This is article 16 in the Big Data series. Introduces HiveServer2 deployment configuration and how to use Beeline client for remote connections.

Complete illustrated version: CSDN Original | Juejin

What is HiveServer2

HiveServer2 (HS2) is a service component provided by Hive that allows remote clients to execute SQL queries via Thrift protocol and return results, supporting cross-platform and cross-language access.

Core features:

  • Provides JDBC/ODBC SQL interface
  • Supports multiple client concurrent connections with session isolation
  • Supports Kerberos, LDAP and other authentication methods
  • Integrates with YARN/LLAP for resource management
  • Default ports: 10000 (Thrift), 10002 (Web UI)

Configuration Steps

1. Configure Hadoop Proxy User

HiveServer2 needs to submit jobs as proxy user. Add to core-site.xml on all nodes:

<property>
  <name>hadoop.proxyuser.root.hosts</name>
  <value>*</value>
</property>
<property>
  <name>hadoop.proxyuser.root.groups</name>
  <value>*</value>
</property>

2. Enable WebHDFS

Enable WebHDFS support in hdfs-site.xml:

<property>
  <name>dfs.webhdfs.enabled</name>
  <value>true</value>
</property>

3. Configure hive-site.xml

<property>
  <name>hive.server2.thrift.port</name>
  <value>10000</value>
</property>
<property>
  <name>hive.server2.authentication</name>
  <value>NONE</value>
</property>

After configuration changes, need to restart HDFS and YARN to take effect.

Start HiveServer2

Start HiveServer2 on master node (h121):

nohup hiveserver2 &

Verify service is listening on port 10000:

lsof -i:10000

You can also visit http://h121:10002 to view Web UI and confirm service status.

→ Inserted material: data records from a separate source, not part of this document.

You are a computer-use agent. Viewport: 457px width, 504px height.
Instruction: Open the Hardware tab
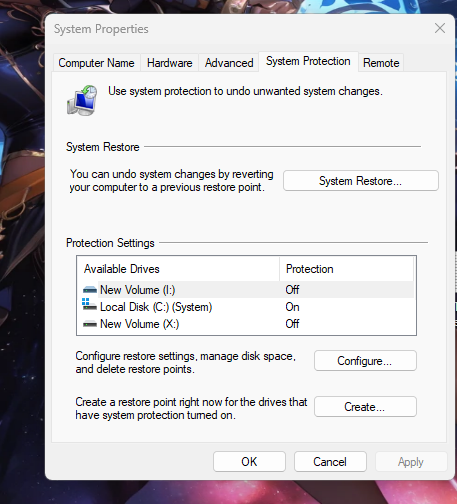(x=170, y=63)
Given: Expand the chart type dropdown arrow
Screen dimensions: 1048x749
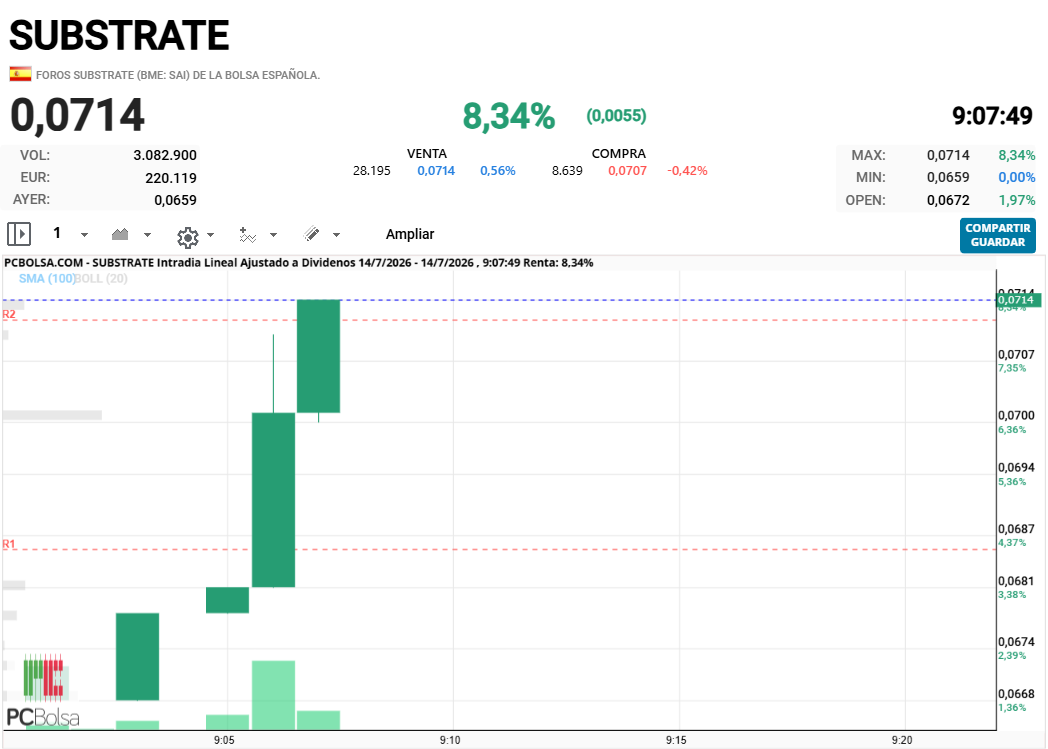Looking at the screenshot, I should [148, 235].
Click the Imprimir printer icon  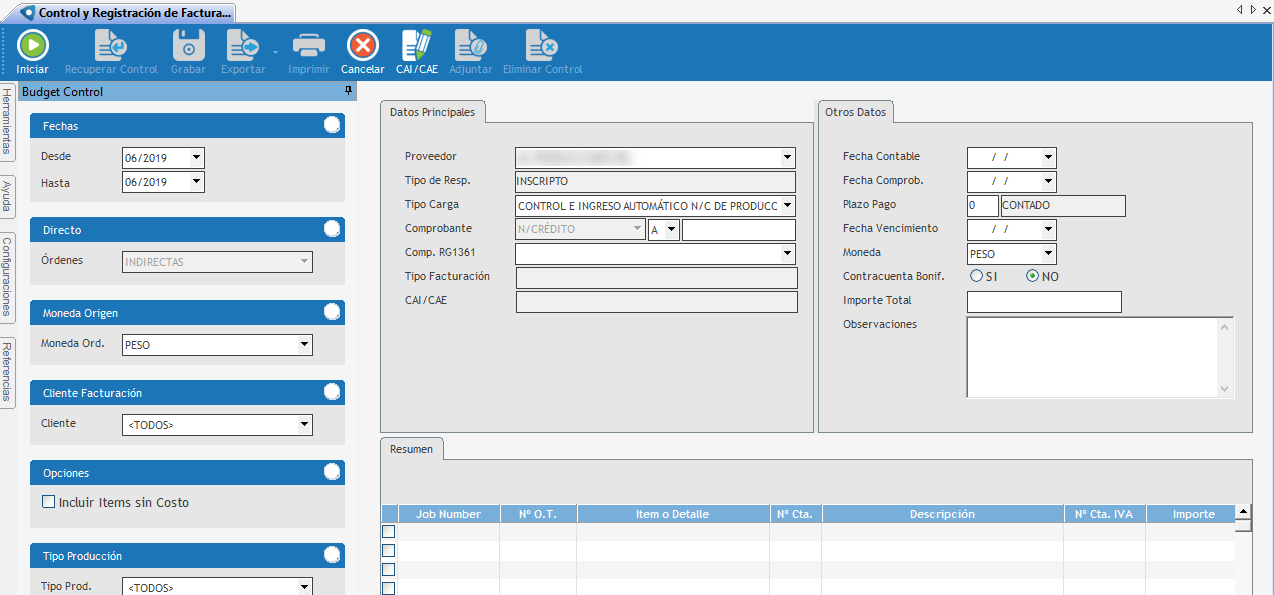308,46
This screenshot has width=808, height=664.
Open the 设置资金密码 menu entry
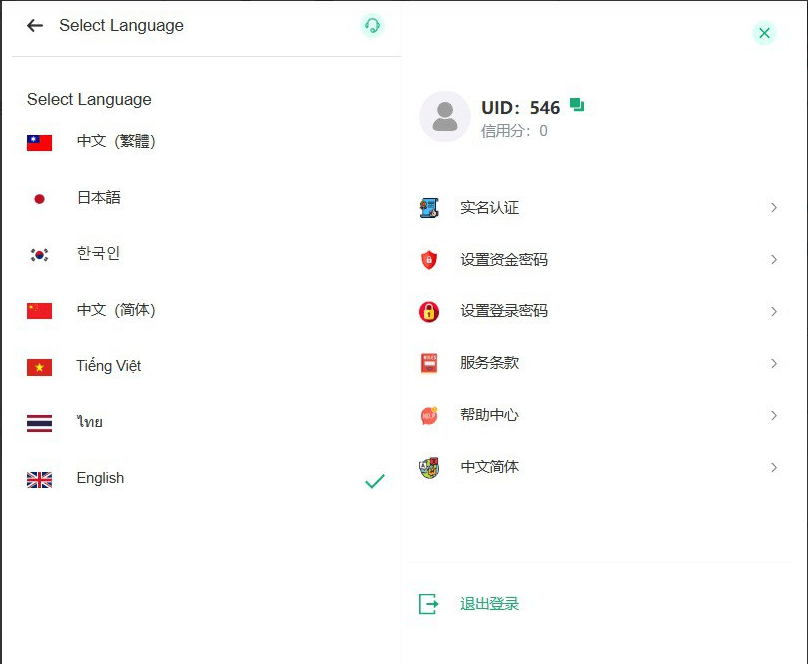pyautogui.click(x=504, y=260)
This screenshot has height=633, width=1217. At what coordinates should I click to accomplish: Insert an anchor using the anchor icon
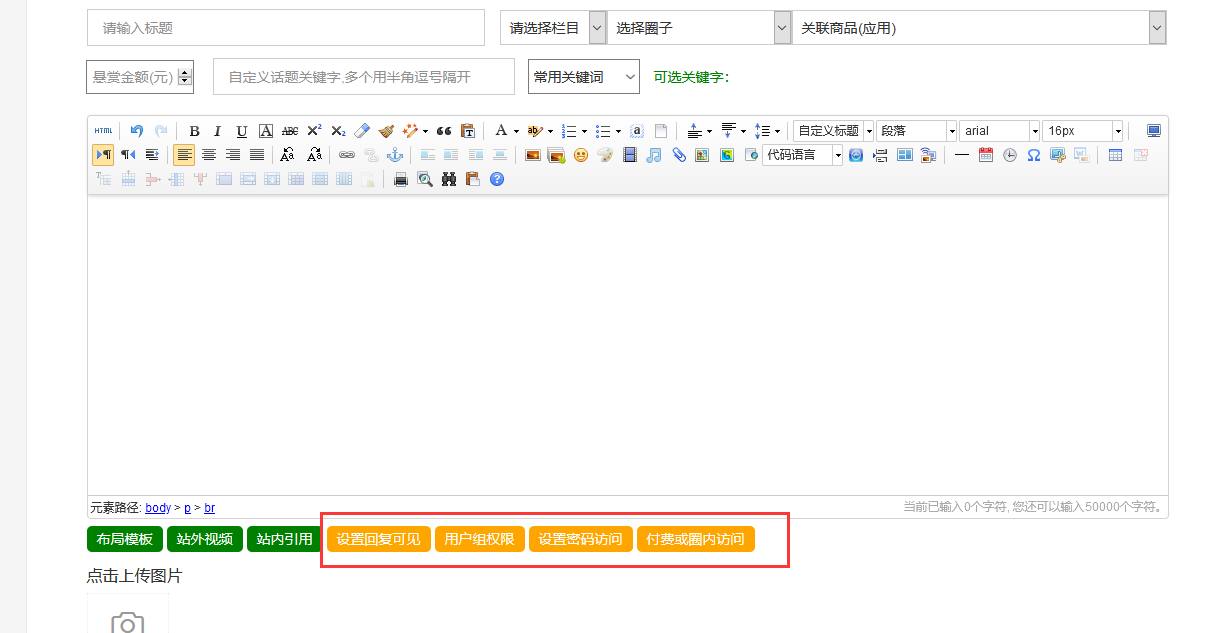[x=395, y=155]
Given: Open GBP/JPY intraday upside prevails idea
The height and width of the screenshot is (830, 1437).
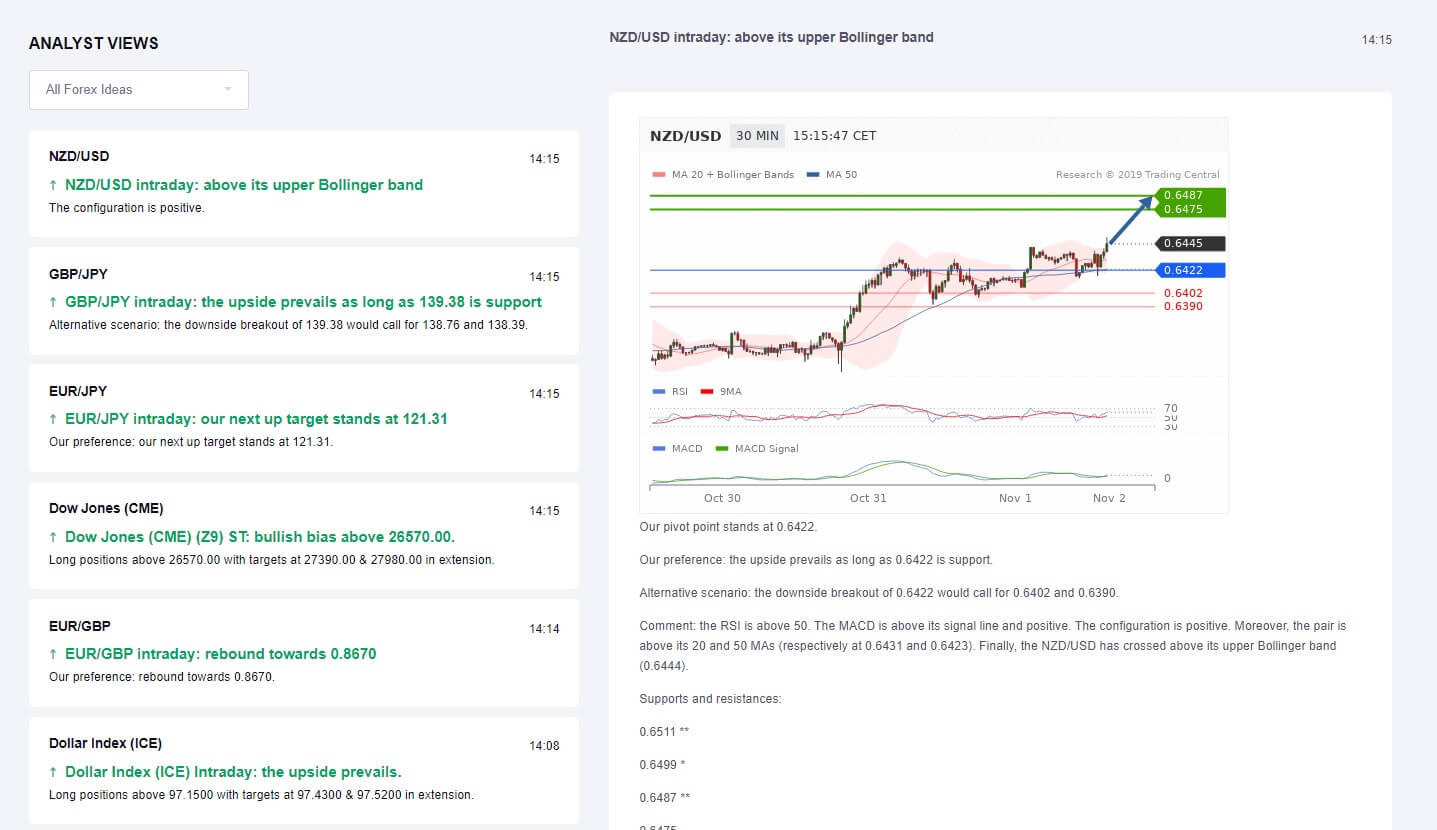Looking at the screenshot, I should click(303, 302).
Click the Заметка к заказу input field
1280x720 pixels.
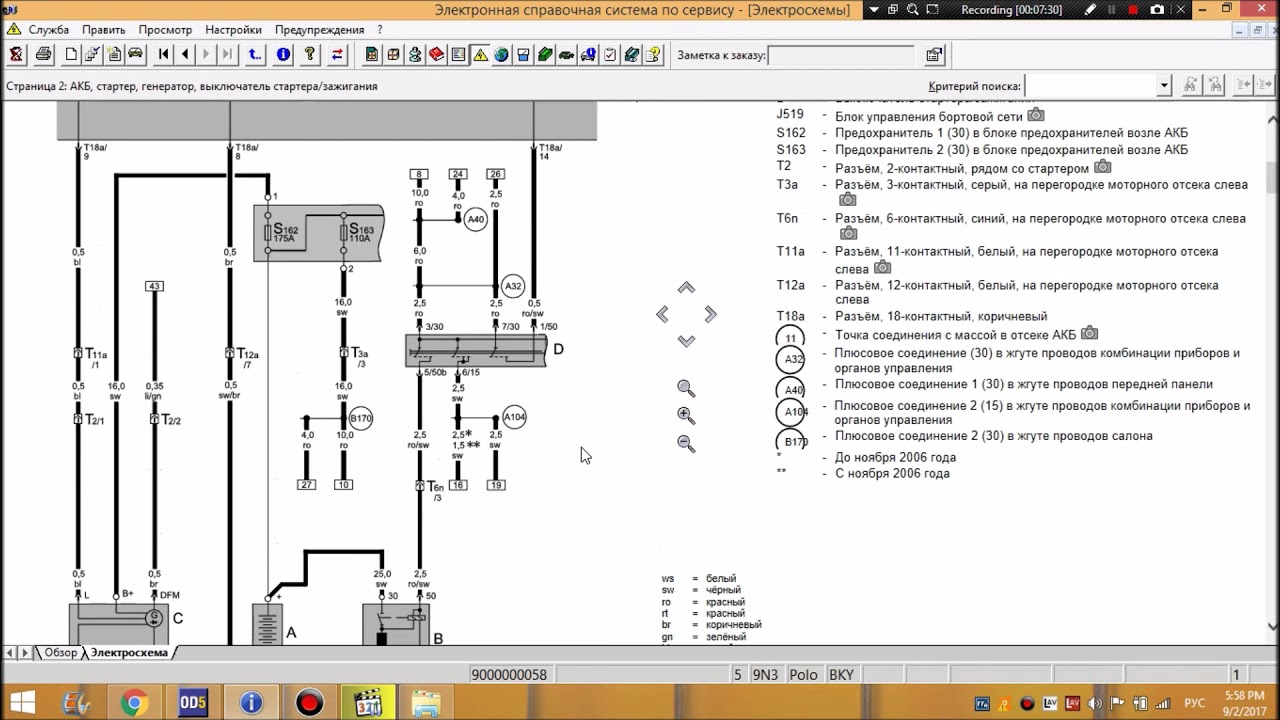[x=840, y=56]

Use Beeline for Remote Connection

Beeline is HiveServer2’s official command-line client, supports remote connection from any node. Example connecting from h122 to HiveServer2 on h121:

beeline
!connect jdbc:hive2://h121.wzk.icu:10000

Enter username (e.g., root) and password (can be empty). After successful connection, execute HQL:

show databases;
use default;
show tables;
select * from test limit 10;

Introduction to HCatalog

HCatalog is a table storage management layer built on Hive Metastore, exposing Hive metadata to compute frameworks like MapReduce, Pig, and Spark. Benefits of using HCatalog:

  • Don’t need to care about underlying data format (ORC, Parquet, TextFile)
  • Support selective reading by partition and fields, don’t need to scan entire table
  • Unified access to same data across multiple compute engines

HCatalog installs with Hive, no additional deployment needed. After enabling, can use hcat command-line tool to operate.